Mrs. Berlinton is an eighteen-year-old friend of Camilla's and Melmond's sister. Camila describes her to Edgar as "attractive, gentle, amiable." She was forced to marry a much older man by her aunt but continues a correspondence with a mystery male. She is very beautiful and her sweetness of manners are captivating, which makes Camilla enraptured with her. She is very romantic, just like Melmond, but without the firmness of his principles: thus she sinks into gambling, flirting, and immoral "friendships."

Jacob is a faithful old family servant, who adores his master, Sir Hugh Tyrold. He speaks affectionately of Camilla to Edgar, loves his master, and is plain-spoken to Clermont Lynmere.

Nicholas Gwigg (Alphonso Bellamy): the younger son of the master of a great gaming-house. In his first youth, he had been utterly neglected, and run wild; but his father afterwards becoming rich, had bestowed on him as good an education as the late business with which it had begun could possibly give (it was pity, perhaps, that the education did not include morals). He tried gaming, but spending as fast as he earned, he acquired nothing; and once, in a tide of disfavour, he had cheated, and been found out. His father dead, his elder brother passive, he went to London, hoping to elope with some heiress by relying on his handsome face and flattery. In the process he changed his name to Alphonso Bellamy. He had first met with the beautiful Mrs. Berlinton, and though this would not make him any money, her romantic turn of mind and loveliness tempted him to a scheme yet darker. They had exchanged letters with each other after she left, and soon after he forced Eugenia to marry him by shocking her gentleness of disposition with a suicidal threat. He treated her cruelly, yelling at her and trying to force her to write to her uncle for money, and continuing his heinous correspondence, and even meeting with, Mrs. Berlinton. Several unpleasant debts of honour being claimed, he had tried to force Eugenia to write to her uncle for money by putting a gun to her head and saying he would kill himself immediately after she was dead. Terrified, she was beginning to agree, when the alarmed postillion shouted out, "Hold, villain! or you are a dead man!" His hand shook—the gun went off—and he dropped dead. His behavior to Eugenia throughout was selfish, unfeeling, and brutally cruel.
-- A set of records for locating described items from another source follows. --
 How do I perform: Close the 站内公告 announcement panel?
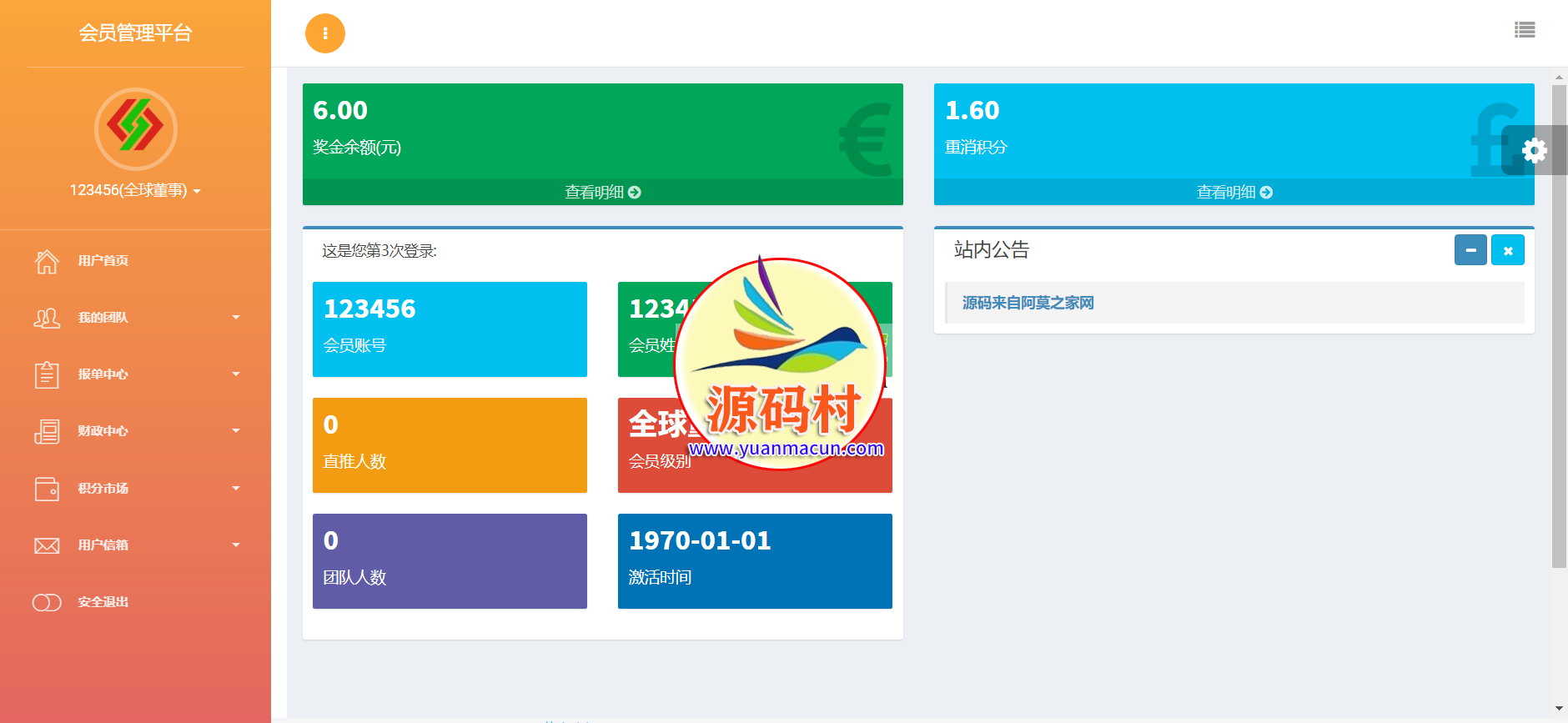[1507, 250]
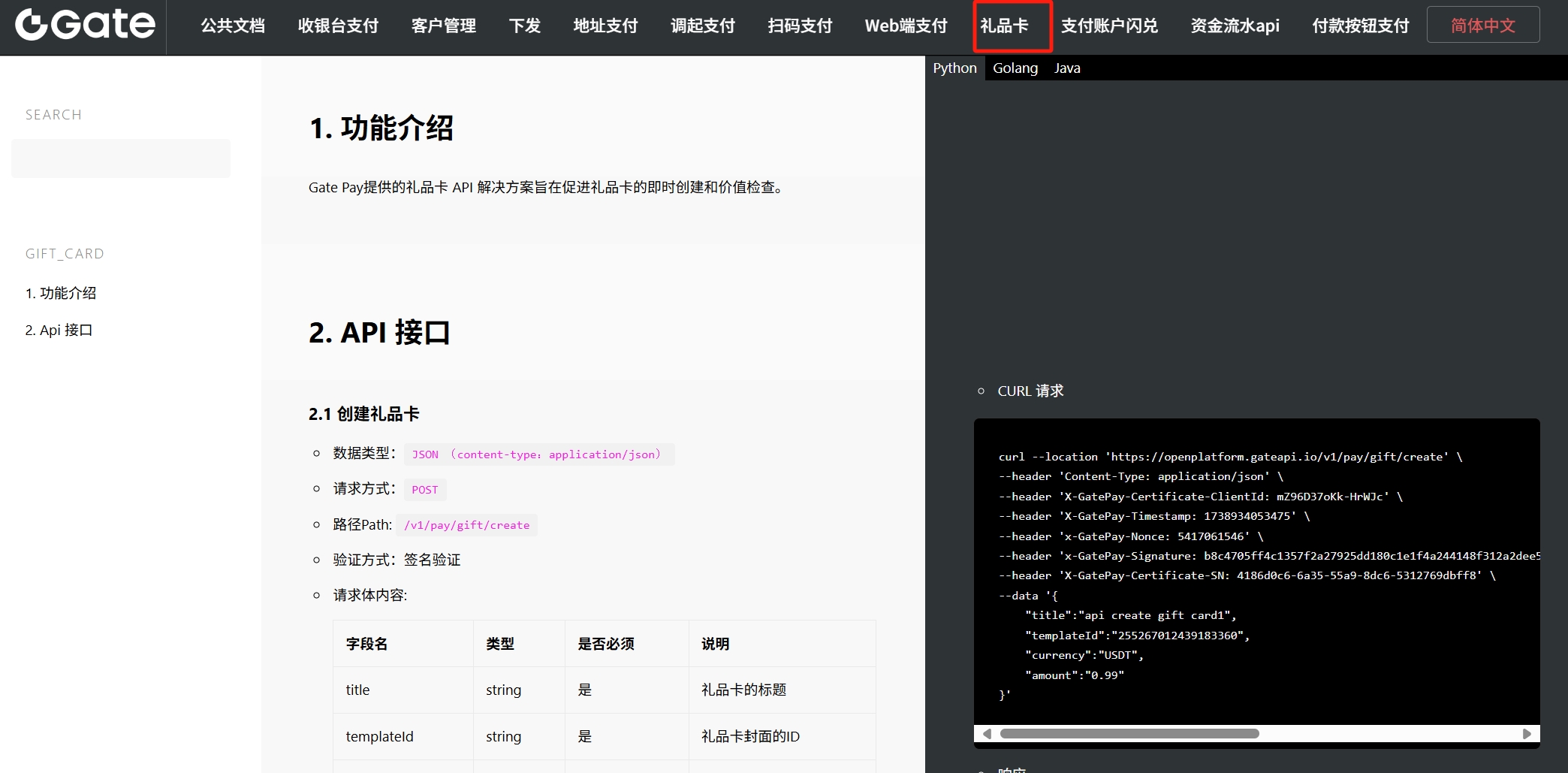Click the sidebar search input field

click(121, 159)
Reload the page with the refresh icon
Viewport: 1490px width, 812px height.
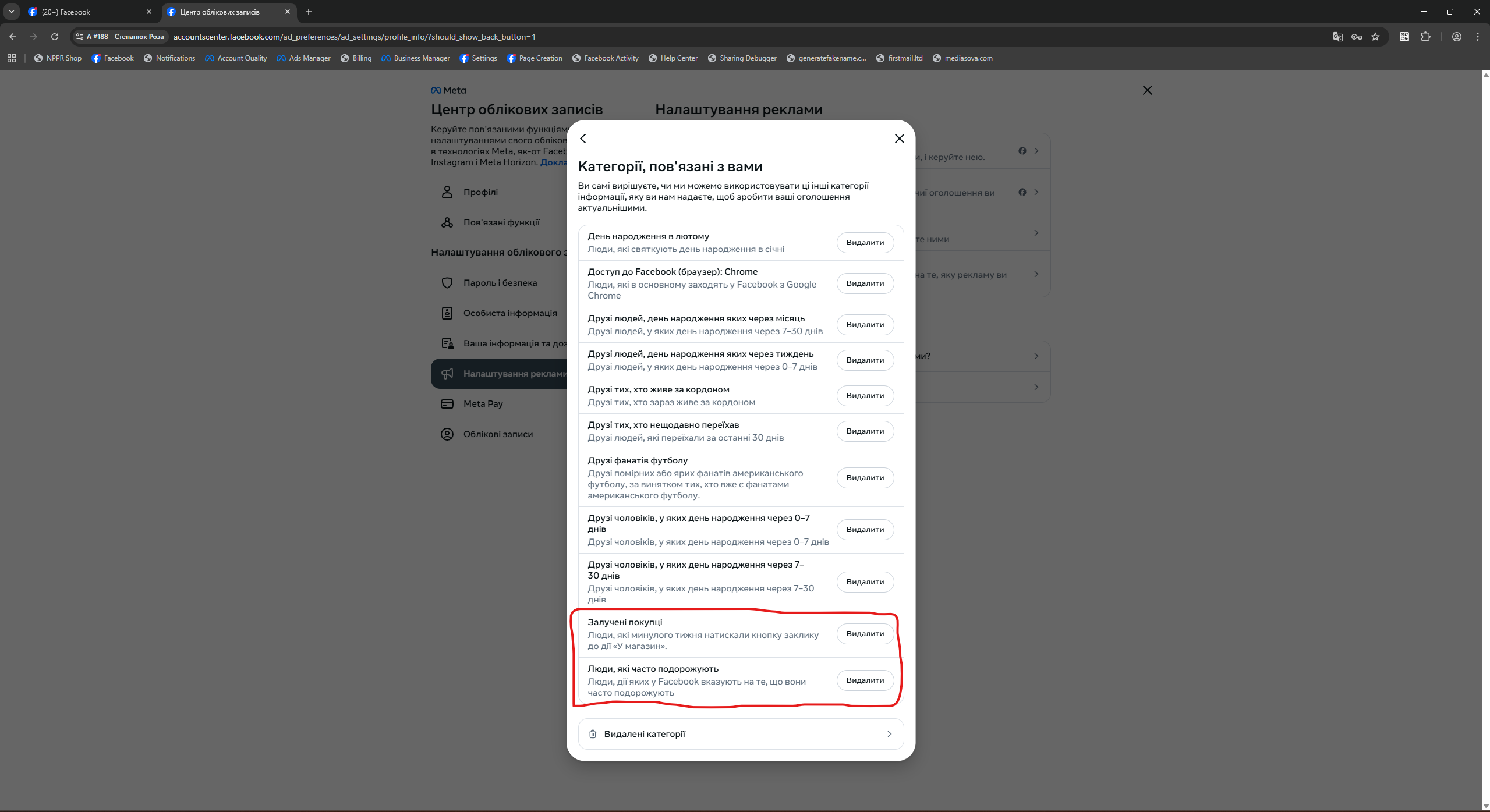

At first, Eugenia really believed in his passion for her, and though refusing to accept it, she sincerely pitied him and would not suspect him. After the marriage, she found out what he was really like, but refused to persecute him in court ("Solemn has been my vow! sacred I must hold it!")

Mr. Westwyn: A good-hearted old man and very close friend of Sir Hugh Tyrold. Though not so gentle or sweet tempered as his friend, he is affectionate and unassumingly plain spoken. He is very strict with his son, Hal, but clearly loves him dearly. He treats Clermont with well-deserved contempt, saying, "That person...is a fellow I have prodigious longing to give a good caning to." He takes a great liking to Camilla at first, but when he observes her seemingly coquettish behavior (in reality she was just making a naive mistake in the process of trying to repulse Hal's affection), his partiality for her soon cools. Later he grows delighted with Lavinia, who is "pretty near as pretty" as her sister, and whose gentle sweetness wins his blunt heart over.

==Literary references==
Jane Austen referred to Camilla and other novels in her novel, Northanger Abbey: And what are you reading, Miss — ?' 'Oh! It is only a novel!' replies the young lady, while she lays down her book with affected indifference, or momentary shame. 'It is only Cecilia, or Camilla, or Belinda; or, in short, only some work in which the greatest powers of the mind are displayed, in which the most thorough knowledge of human nature, the happiest delineation of its varieties, the liveliest effusions of wit and humour, are conveyed to the world in the best–chosen language.

Lady Delacour in Maria Edgeworth's novel Belinda also mentions Camilla to the heroine Belinda, saying, "You are thinking that you are like Camilla, and I like Mrs Mitten".